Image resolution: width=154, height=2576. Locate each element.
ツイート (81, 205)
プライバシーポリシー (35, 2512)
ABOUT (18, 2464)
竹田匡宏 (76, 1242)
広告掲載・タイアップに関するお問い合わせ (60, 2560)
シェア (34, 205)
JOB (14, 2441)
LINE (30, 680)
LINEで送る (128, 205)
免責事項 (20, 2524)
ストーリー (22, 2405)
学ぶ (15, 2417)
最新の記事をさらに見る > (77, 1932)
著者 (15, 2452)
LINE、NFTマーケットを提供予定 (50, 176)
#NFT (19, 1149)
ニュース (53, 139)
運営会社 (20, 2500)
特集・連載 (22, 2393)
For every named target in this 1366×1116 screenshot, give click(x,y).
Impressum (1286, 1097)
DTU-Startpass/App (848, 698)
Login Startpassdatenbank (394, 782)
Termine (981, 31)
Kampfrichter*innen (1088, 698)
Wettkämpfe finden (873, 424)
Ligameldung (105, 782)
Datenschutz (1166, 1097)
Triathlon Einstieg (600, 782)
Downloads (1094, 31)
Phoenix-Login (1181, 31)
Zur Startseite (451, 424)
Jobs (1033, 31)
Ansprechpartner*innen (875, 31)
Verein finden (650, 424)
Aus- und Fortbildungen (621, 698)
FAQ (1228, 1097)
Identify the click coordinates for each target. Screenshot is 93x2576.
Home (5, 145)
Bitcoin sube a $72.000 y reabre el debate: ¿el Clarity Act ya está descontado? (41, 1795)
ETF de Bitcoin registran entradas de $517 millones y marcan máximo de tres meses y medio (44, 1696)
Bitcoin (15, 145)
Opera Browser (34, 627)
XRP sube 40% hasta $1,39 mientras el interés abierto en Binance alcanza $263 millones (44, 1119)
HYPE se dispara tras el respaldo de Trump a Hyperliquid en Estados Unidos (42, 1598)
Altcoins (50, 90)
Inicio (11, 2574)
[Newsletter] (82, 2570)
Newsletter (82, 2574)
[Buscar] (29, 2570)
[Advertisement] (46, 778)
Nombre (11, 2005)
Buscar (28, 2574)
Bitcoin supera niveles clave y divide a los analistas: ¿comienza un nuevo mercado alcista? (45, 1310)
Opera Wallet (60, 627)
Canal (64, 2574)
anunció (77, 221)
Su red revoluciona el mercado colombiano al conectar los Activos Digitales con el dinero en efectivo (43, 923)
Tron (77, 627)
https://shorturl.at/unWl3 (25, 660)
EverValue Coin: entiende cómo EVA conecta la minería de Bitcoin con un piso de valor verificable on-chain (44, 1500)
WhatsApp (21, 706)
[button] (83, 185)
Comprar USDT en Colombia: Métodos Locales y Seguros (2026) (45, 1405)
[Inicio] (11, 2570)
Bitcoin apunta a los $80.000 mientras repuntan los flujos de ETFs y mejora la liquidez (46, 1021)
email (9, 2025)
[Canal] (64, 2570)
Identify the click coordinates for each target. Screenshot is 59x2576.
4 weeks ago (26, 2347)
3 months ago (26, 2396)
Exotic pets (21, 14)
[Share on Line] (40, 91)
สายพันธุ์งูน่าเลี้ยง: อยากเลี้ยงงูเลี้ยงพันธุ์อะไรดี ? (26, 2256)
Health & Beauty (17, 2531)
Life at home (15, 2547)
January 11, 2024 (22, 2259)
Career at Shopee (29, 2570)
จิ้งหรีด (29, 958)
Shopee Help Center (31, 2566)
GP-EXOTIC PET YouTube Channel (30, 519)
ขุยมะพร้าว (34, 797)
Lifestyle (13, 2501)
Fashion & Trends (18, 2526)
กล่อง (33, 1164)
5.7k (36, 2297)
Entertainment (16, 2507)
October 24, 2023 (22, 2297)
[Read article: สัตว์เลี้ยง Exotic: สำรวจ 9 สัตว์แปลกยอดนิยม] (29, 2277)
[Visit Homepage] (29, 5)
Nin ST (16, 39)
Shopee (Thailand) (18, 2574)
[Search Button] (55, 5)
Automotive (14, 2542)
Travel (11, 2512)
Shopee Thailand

▶ Task to complete: What is needed is each line of the entries that contains the word "click".

▶ Solution to this task:
For every named target in this 1366×1116 screenshot, give click(x,y).
Identify the click coordinates for each target. Screenshot is 93x2576.
Identify the click coordinates for each target. Screenshot is 59x2576.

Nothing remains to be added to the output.